─── Record excerpts

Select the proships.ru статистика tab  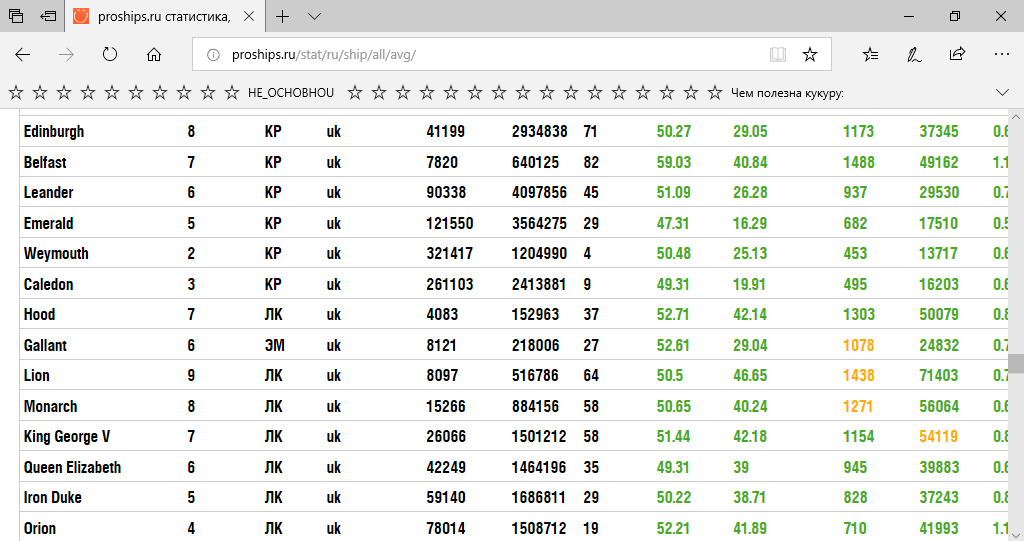pyautogui.click(x=163, y=16)
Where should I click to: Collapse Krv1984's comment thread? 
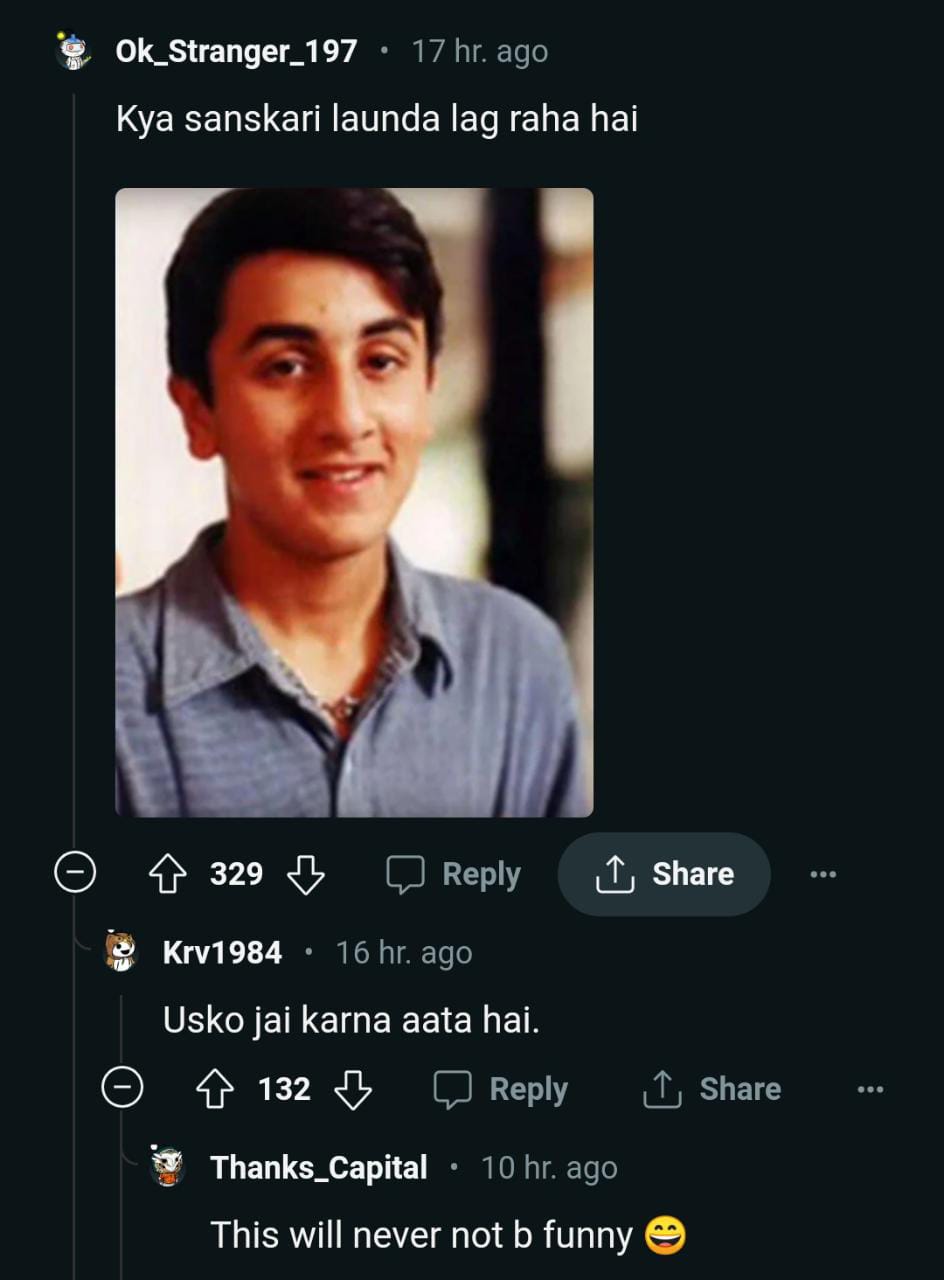[122, 1089]
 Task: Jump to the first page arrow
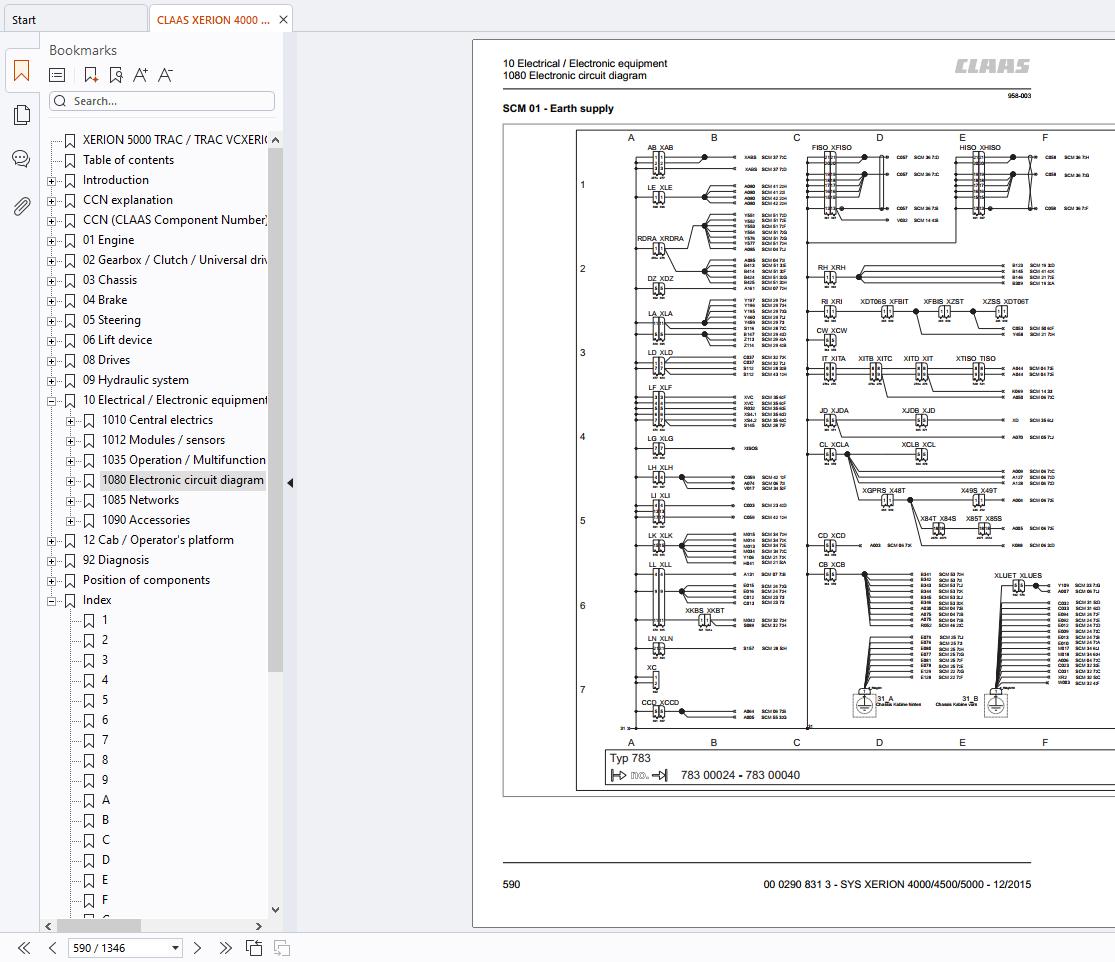pos(24,947)
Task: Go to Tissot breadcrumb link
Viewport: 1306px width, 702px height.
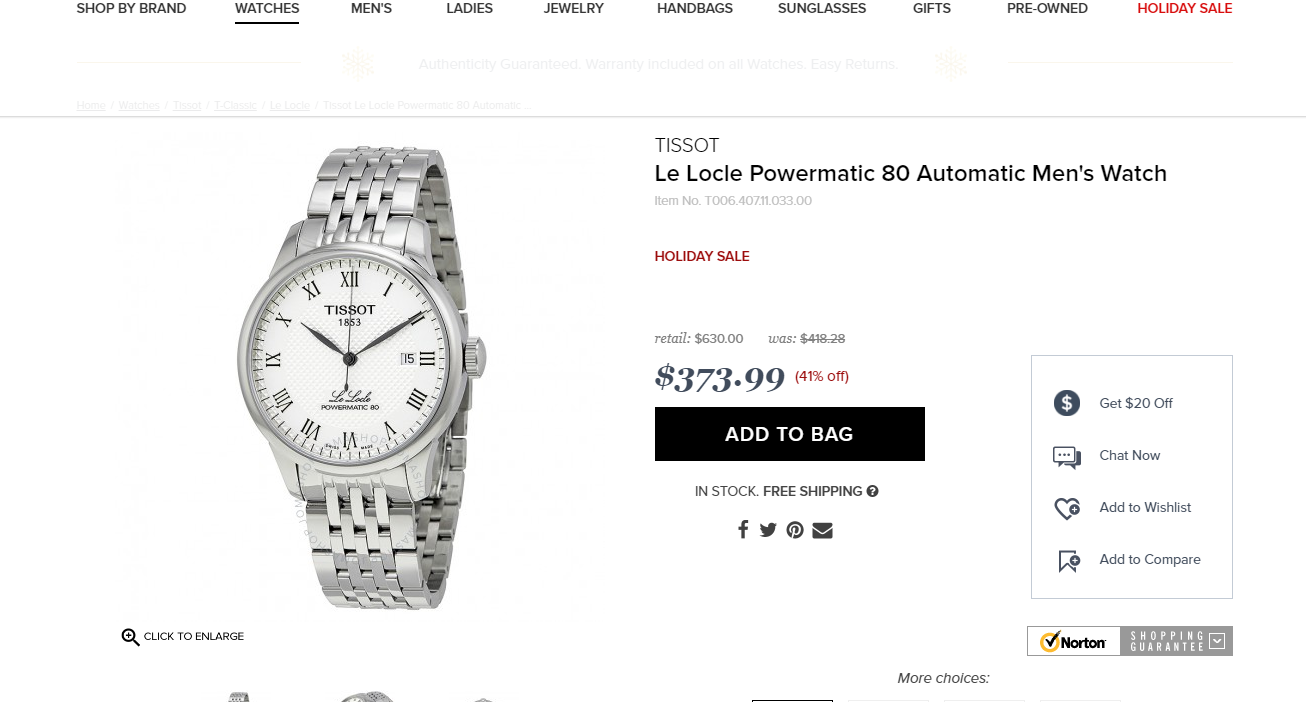Action: [x=187, y=105]
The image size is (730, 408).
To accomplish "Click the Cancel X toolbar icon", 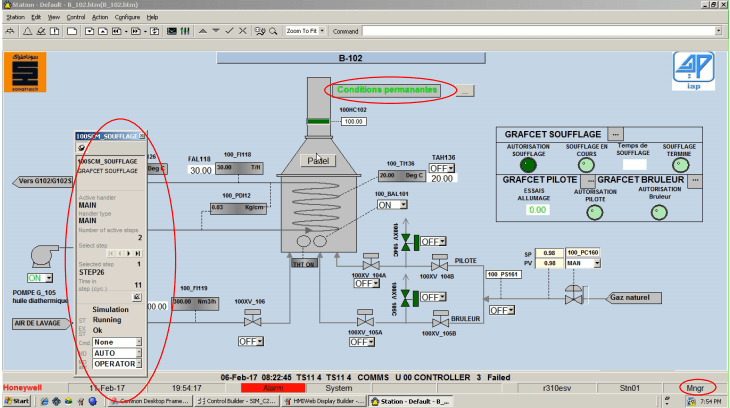I will click(x=243, y=31).
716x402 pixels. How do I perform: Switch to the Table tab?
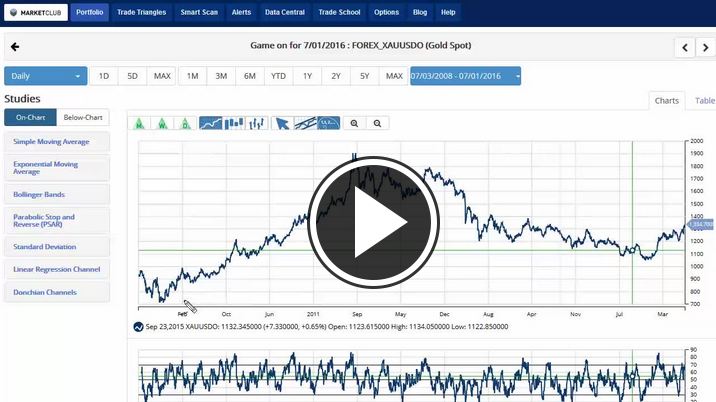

──────

Count the lines of the material that contain the string "Task", and reply with that number alone.

2